(Dataset entries)

########

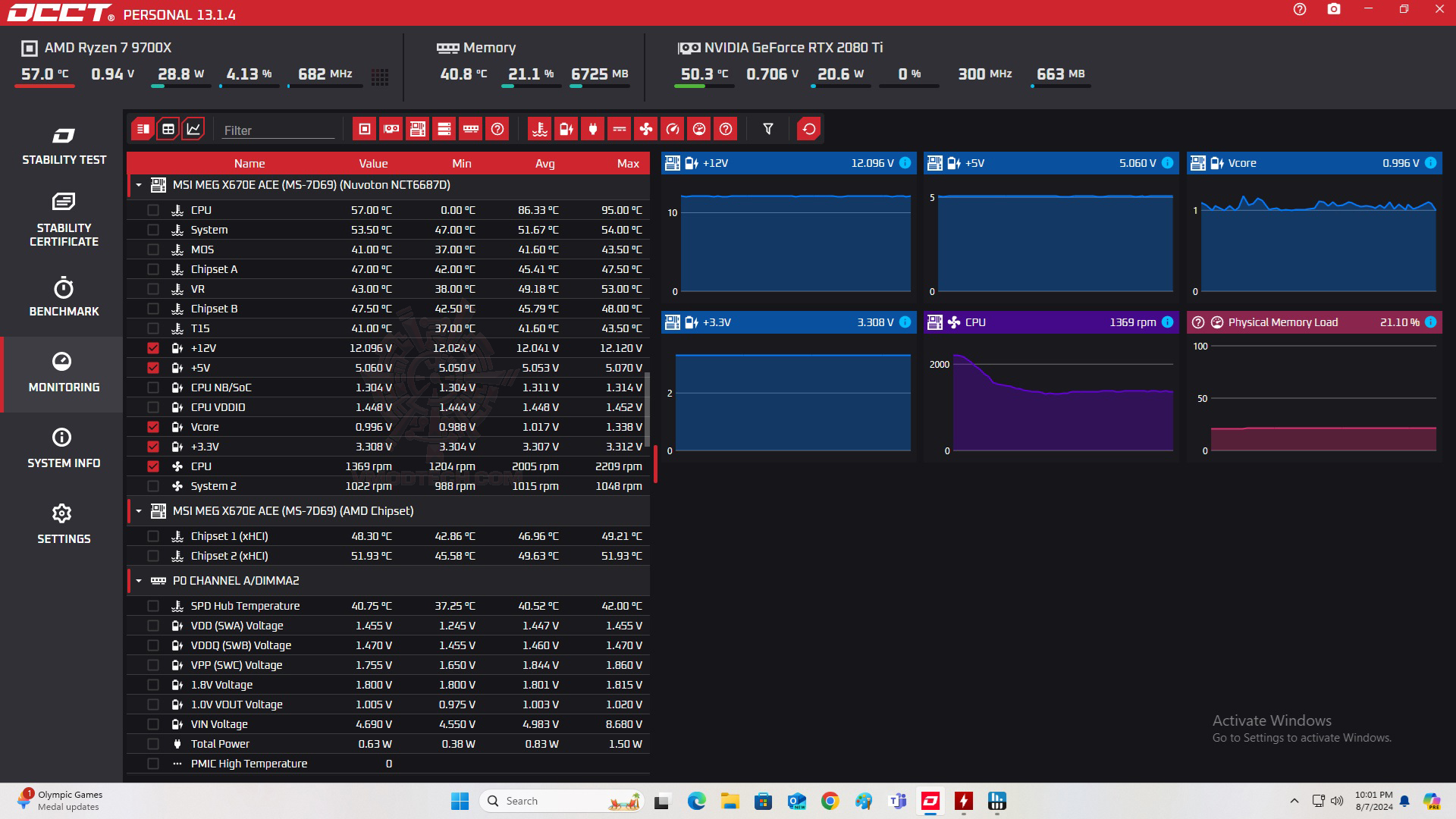Toggle the temperature sensors filter icon
This screenshot has height=819, width=1456.
pos(539,129)
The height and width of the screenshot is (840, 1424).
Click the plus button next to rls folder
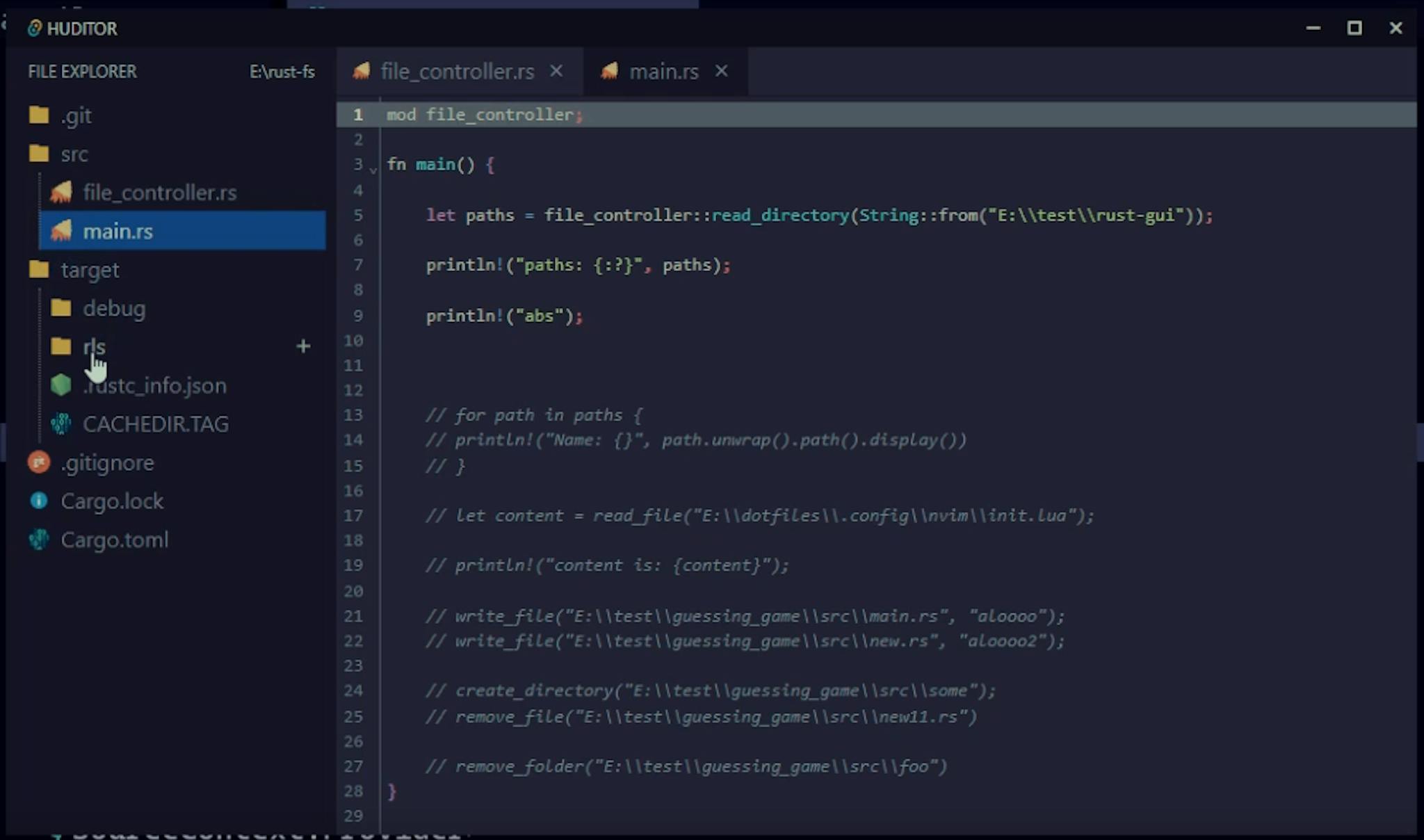tap(303, 346)
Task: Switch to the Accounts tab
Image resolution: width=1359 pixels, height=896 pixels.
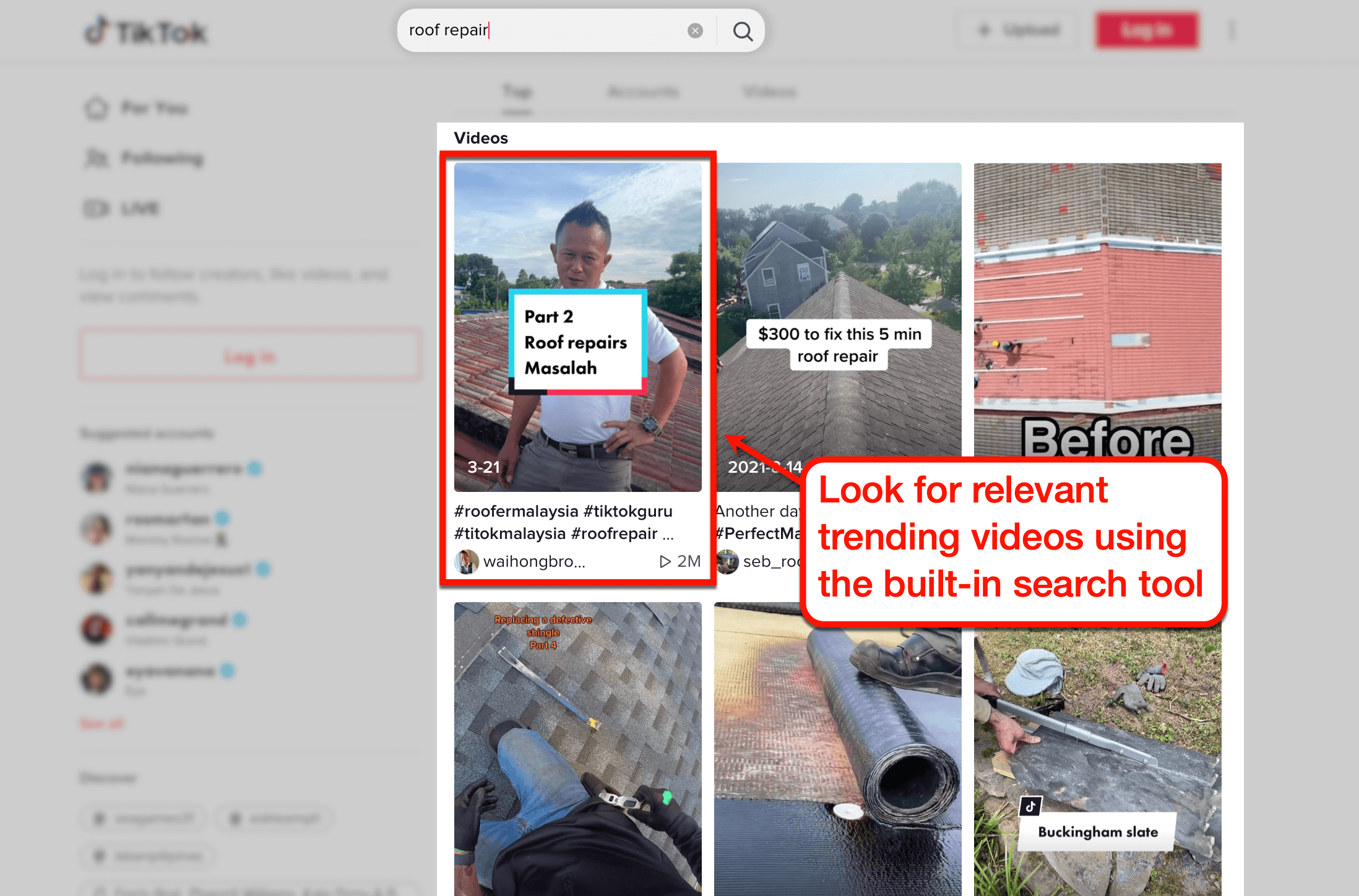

########

**The problem**. With pictures left out, repeat exactly the lines from the one containing "The height and" through the last line of the data above, inclusive, and nothing else.

**Output below**.
The height and width of the screenshot is (840, 1424).
Click the plus button next to rls folder
tap(303, 346)
Task: Switch to the Accounts tab
Image resolution: width=1359 pixels, height=896 pixels.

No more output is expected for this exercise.